Möbius transformations and concentric circles Given a Möbius transformation that maps one pair of concentric circles to another pair of concentric circles, why is the ratio of the radii preserved through the map? 
I thought about how Möbius transformations are compositions of rotations, scaling, inversion, and translation, and that intuitively, these types of maps shouldn't change the ratio of radii between two circles. 
Would it be correct to just say that if $\frac{r_1}{r_2}$ is the ratio of radii between the two circles, then 
1) The radii are invariant under translation, $z \mapsto z+a$, so $\frac{r_1}{r_2}$ stays the same
2) Under scaling by a factor $z \mapsto az$, $\frac{ar_1}{ar_2} = \frac{r_1}{r_2}$ 
3) Under inversion, $z \mapsto \frac{1}{z}$, $\frac{1/r_1}{1/r_2} = \frac{r_2}{r_1}$
Or is there a different/better way to think about this problem? 
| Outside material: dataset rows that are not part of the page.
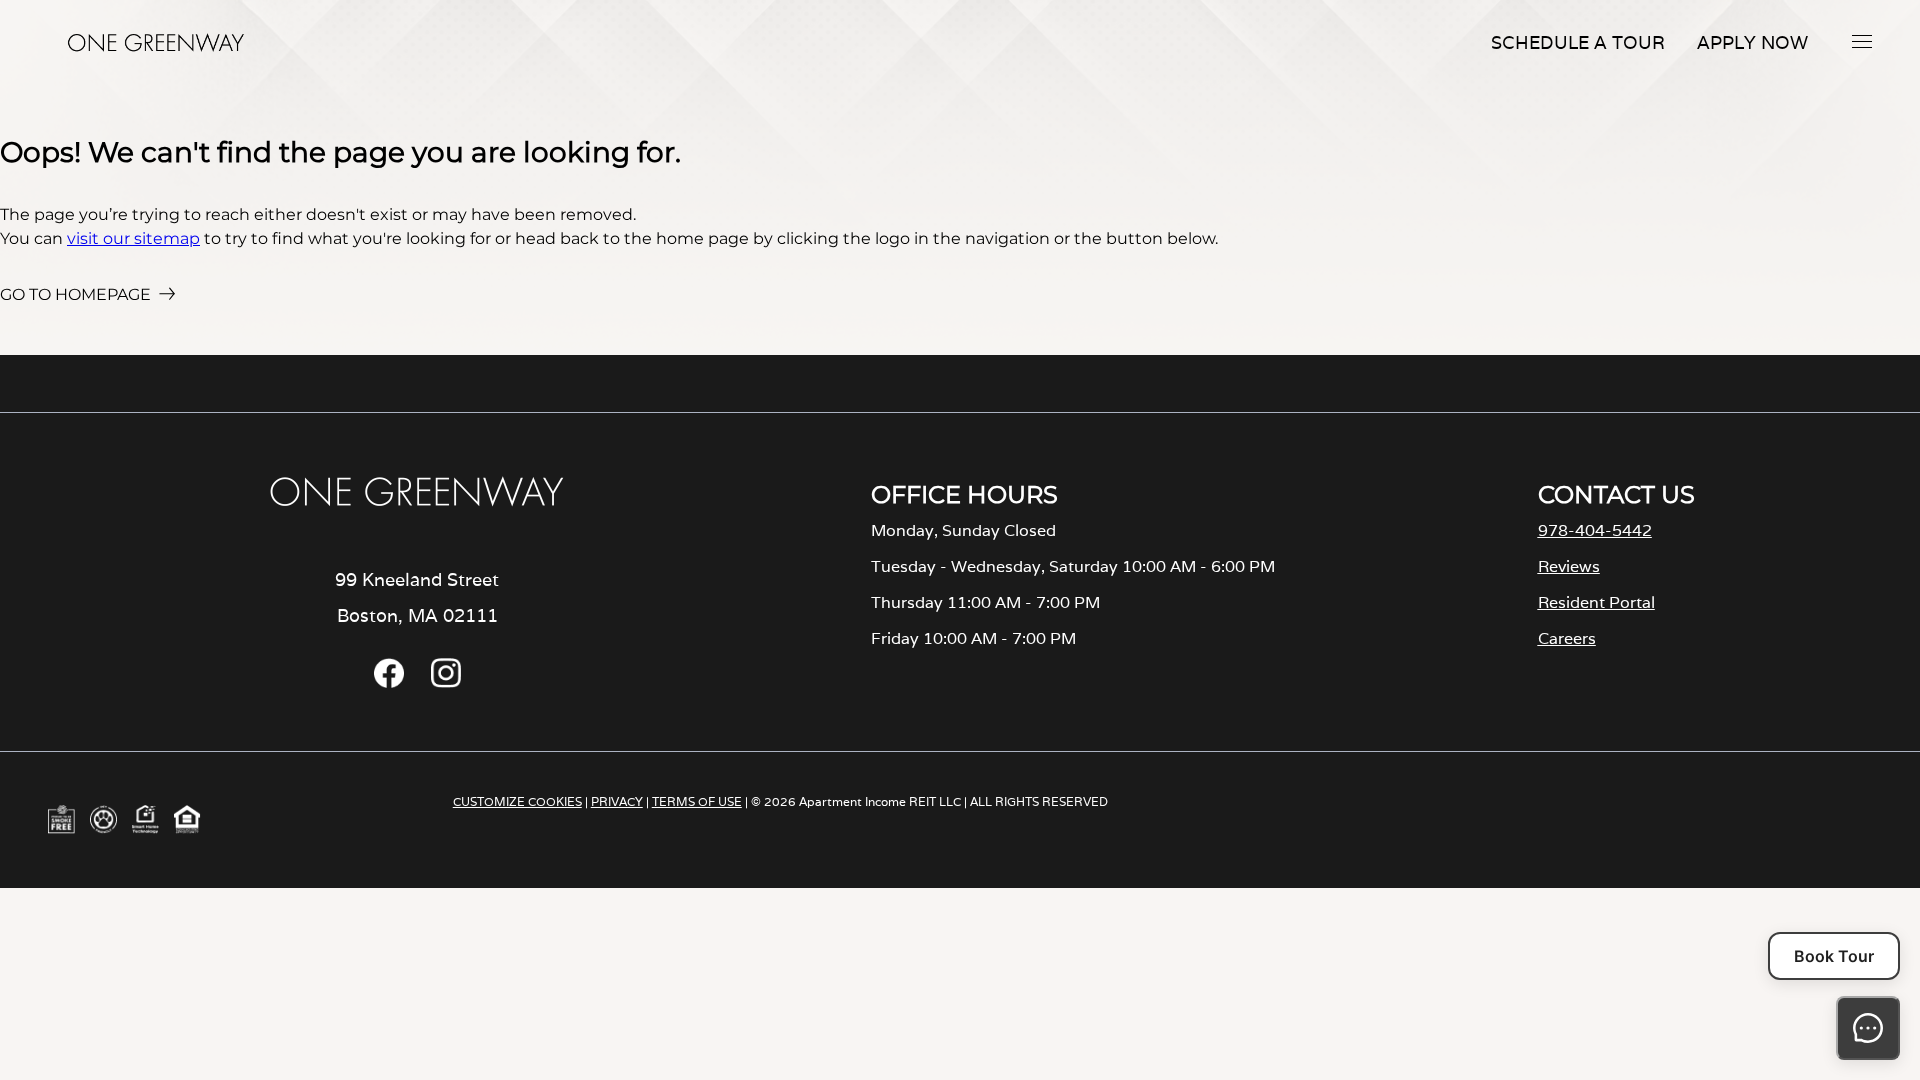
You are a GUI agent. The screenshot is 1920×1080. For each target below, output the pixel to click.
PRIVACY (617, 801)
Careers (1567, 638)
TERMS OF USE (697, 801)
 A: You may assume that all four circles are centered at the origin. The $x$-axis $l_1$ and the $y$-axis $l_2$ can be considered as circles that intersect the first pair of circles at $90^\circ$. They will be mapped by $f$ onto two circles that intersect the second pair of circles at $90^\circ$, and it is easy to see that this is only possible if the circles $f(l_i)$ are again lines through the origin. As $l_1$ and $l_2$, as well as $f(l_1)$ and $f(l_2)$, intersect at $0$ and $\infty$ it follows that $f$ either keeps $0$ and $\infty$ fixed or interchanges these two points. This in turn implies $f(z)=c z$ or $f(z)=c/z$ for a suitable $c\ne 0$. In both cases the ratio between the larger and the smaller radius of the two circles stays the same.
A: If you think of the two concentric circles as bounding an annulus $A_1$, and then of their images as bounding an annulus $A_2$, then the Möbius transformation is inducing a conformal transformation between $A_1$ and $A_2$, and it is a general fact the ratio of the inner and outer radii of an annulus is a conformal invariant.
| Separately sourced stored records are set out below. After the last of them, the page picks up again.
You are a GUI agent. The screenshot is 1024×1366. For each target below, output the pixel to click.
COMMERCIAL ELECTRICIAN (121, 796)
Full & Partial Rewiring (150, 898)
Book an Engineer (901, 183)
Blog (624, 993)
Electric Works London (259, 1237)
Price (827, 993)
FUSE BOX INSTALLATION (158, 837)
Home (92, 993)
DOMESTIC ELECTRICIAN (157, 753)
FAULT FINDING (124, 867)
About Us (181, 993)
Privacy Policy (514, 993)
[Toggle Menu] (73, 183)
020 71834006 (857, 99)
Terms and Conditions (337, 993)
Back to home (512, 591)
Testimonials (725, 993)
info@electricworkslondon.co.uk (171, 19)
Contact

This places the property you are asking about in a broader context, although I haven't answered the question as to why this general fact is true.  For the moment, let me defer to wikipedia for one proof of this fact.
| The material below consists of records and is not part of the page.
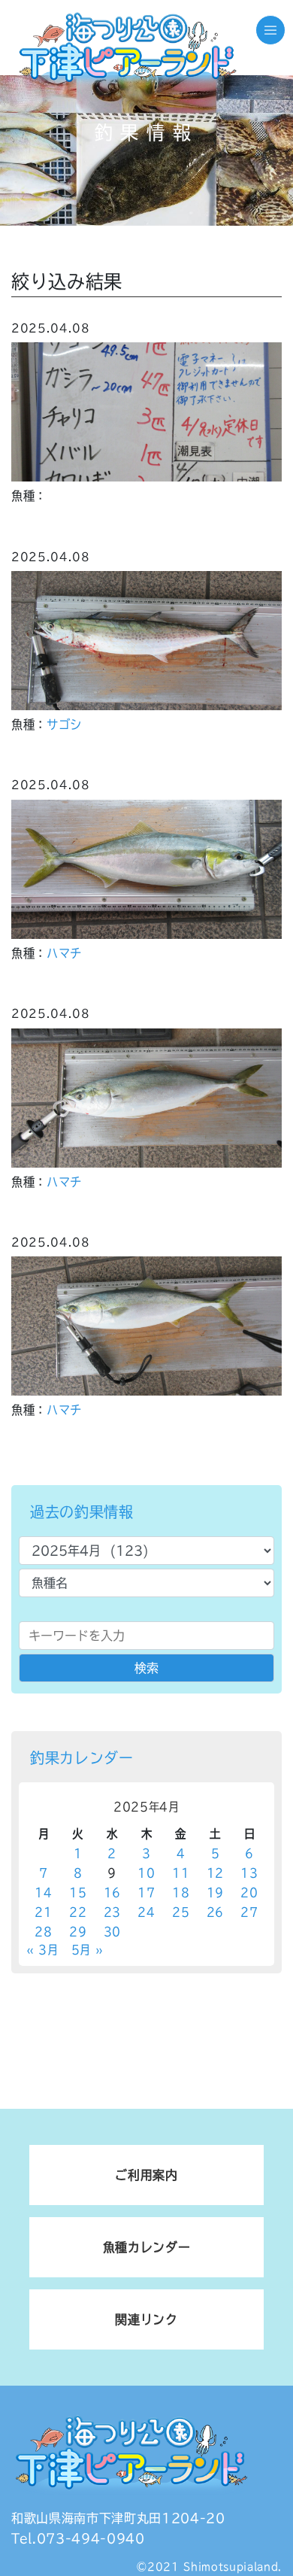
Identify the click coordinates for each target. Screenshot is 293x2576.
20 (249, 1892)
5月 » (87, 1949)
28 (43, 1931)
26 (215, 1912)
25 (180, 1912)
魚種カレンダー (147, 2247)
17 (146, 1892)
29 (77, 1931)
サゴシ (64, 724)
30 (112, 1931)
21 (43, 1912)
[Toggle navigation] (270, 30)
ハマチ (64, 953)
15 (77, 1892)
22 (77, 1912)
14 (43, 1892)
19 (215, 1892)
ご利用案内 (146, 2175)
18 (180, 1892)
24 (146, 1912)
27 (249, 1912)
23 (112, 1912)
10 (146, 1873)
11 (180, 1873)
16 (112, 1892)
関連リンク (146, 2319)
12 (215, 1873)
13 (249, 1873)
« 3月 (42, 1949)
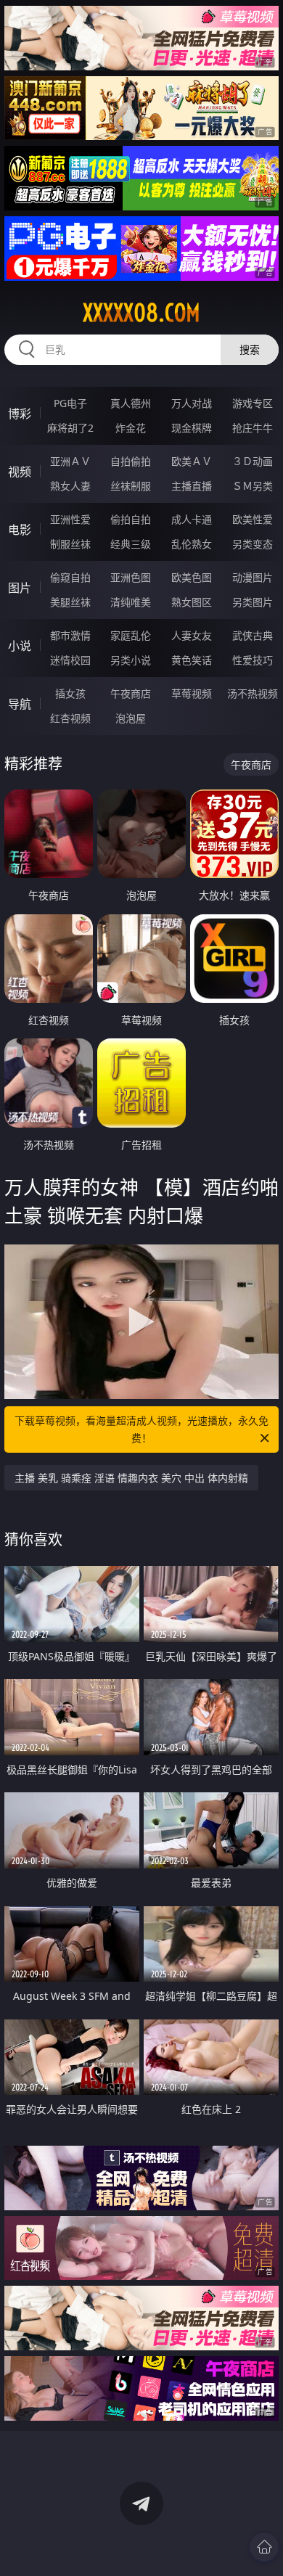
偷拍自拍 (130, 519)
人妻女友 (191, 635)
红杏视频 (70, 718)
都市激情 (70, 635)
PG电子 (70, 403)
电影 (19, 530)
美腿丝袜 (70, 602)
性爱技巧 (252, 660)
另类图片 (252, 602)
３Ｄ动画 (252, 461)
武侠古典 (252, 635)
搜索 (249, 349)
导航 (19, 704)
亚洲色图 (130, 577)
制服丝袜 (70, 544)
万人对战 (191, 403)
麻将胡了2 (70, 428)
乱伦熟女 (191, 544)
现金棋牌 (191, 428)
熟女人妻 (70, 486)
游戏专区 (252, 403)
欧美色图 (191, 577)
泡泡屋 (130, 718)
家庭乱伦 (130, 635)
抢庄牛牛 (252, 428)
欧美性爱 (252, 519)
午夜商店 (130, 693)
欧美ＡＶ (191, 461)
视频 (19, 472)
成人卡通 (191, 519)
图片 (19, 588)
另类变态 (252, 544)
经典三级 (130, 544)
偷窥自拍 (70, 577)
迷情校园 (70, 660)
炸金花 (130, 428)
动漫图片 (252, 577)
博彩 (19, 414)
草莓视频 (191, 693)
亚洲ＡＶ (70, 461)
A: Your (3) is correct only if both circles are centered at the origin. Below is a brief proof.
Let $T$ be the Möbius transformation in question. Let's say the pair of concentric circles $C_1$ and $C_2$ are both centered at $a$ of radii $r_1$ and $r_2$, and their images $T(C_1)$ and $T(C_2)$ are both centered at $b$ of radii of $r'_1$ and $r'_2$. Without loss of generality, we can let $a=b=0$ through translations.
The key observation is that 0 and $\infty$ are symmetric to each other relative to both $C_1$ and $C_2$. Therefore $T(0)$ and $T(\infty)$ must be symmetric relative to both $T(C_1)$ and $T(C_2)$. So we have $|T(0)| |T(\infty)| = {r'}_1^2 = {r'}_2^2$. Since $r'_1\neq r'_2$, this implies that either $T(0)=0$ and $T(\infty)=\infty$, or $T(0)=\infty$ and $T(\infty)=0$.
In the first case, $T$ is the combination of a rotation and a dilation, and $r_1/r_2=r'_1/r'_2$. In the second case, $T$ is the combination of a rotation and a dilation and an inversion, and $r_1/r_2=r'_2/r'_1$.